> ЗАДАНИЕ A:
Ответьте на вопросы по тексту о Меттернихе:
(i) В каком году Лоуренс написал портрет Меттерниха?
(ii) Кто изобразил Меттерниха романтичным молодым человеком более десятка лет назад?
(iii) Как Каслри отозвался об идее Александра I?
> ЗАДАНИЕ B:
Перепишите часть текста о Меттернихе, начиная со слов «Такая самооценка отразилась» и продолжая до слов «сказочным земляком Рейнеке-лисом.». Замените при этом «Жерар» на «Изабе».
> ЗАДАНИЕ C:
Напишите продолжение текста о Меттернихе, которое начинается сразу после его последнего предложения.

Такая самооценка отразилась и на его манере поведения. Не теряя былого изящества, он обретает величественность в осанке, походке, жестах. «Новый» Меттерних предстает и на портрете, написанном в 1819 г. знаменитым Лоуренсом, чья кисть запечатлела почти всю европейскую знать того времени. Клеменс — уже не тот романтичный молодой человек с рассеянным взглядом и легкой блуждающей улыбкой, каким изобразил его более десятка лет назад Жерар. Теперь на нас смотрит исполненный величия государственный муж со всеми атрибутами своей огромной власти. На его лице чувство снисходительно-благожелательного превосходства. В его улыбке кое-кто находит нечто мефистофелевское, но скорее она придает ему сходство с его славным сказочным земляком Рейнеке-лисом.

Но при всем незаурядном дипломатическом мастерстве Меттерниху недоставало творческой искры. Александр I явно превзошел его. Поэтому Клеменс воспринял идею царя весьма иронически. Ему сразу же бросились в глаза ее религиозно-мистические аспекты. Правда, как раз это на первых порах и примирило Меттерниха с проектом Александра I. Стоит ли вступать в схватку по столь ничтожному поводу? Лучше ублажить царя. Ведь речь идет о «звучной пустоте»[447]. Намного резче отозвался Каслри: «Это образец крайнего мистицизма и бессмыслицы»[448]. Для французского канцлера Пакье «это странный документ… дело воображения, достигающего высокой степени экзальтации»[449]. Даже крайне сдержанный кайзер Франц пошутил, что он не знает, как ему поступить: обсуждать ли эти идеи на совете министров или в исповедальне.

> ИСХОДНЫЕ ДАННЫЕ:
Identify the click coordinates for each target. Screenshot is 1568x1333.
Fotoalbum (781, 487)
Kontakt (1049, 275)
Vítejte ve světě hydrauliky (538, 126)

> РЕЗУЛЬТАТ ЗАДАНИЯ A:
(i) В 1819 году.
(ii) Жерар.
(iii) «Это образец крайнего мистицизма и бессмыслицы».

> РЕЗУЛЬТАТ ЗАДАНИЯ B:
Такая самооценка отразилась и на его манере поведения. Не теряя былого изящества, он обретает величественность в осанке, походке, жестах. «Новый» Меттерних предстает и на портрете, написанном в 1819 г. знаменитым Лоуренсом, чья кисть запечатлела почти всю европейскую знать того времени. Клеменс — уже не тот романтичный молодой человек с рассеянным взглядом и легкой блуждающей улыбкой, каким изобразил его более десятка лет назад Изабе. Теперь на нас смотрит исполненный величия государственный муж со всеми атрибутами своей огромной власти. На его лице чувство снисходительно-благожелательного превосходства. В его улыбке кое-кто находит нечто мефистофелевское, но скорее она придает ему сходство с его славным сказочным земляком Рейнеке-лисом.

> РЕЗУЛЬТАТ ЗАДАНИЯ C:
Документ, предложенный царем, по словам Генца, поверг всех в изумление и замешательство; явной аномалией воспринимался религиозный союз между православным императором, императором-католиком и королем-протестантом. Но император Александр I был «так настойчив и пылок, что у них не хватило духу ему сопротивляться»[450]. Положительную сторону проекта Меттерних и Каслри усматривали в том, что с его помощью можно воспрепятствовать вероятной российской экспансии. Кроме того, они довольно скоро увидели в проектируемом альянсе средство укрепления «европейского концерта» держав.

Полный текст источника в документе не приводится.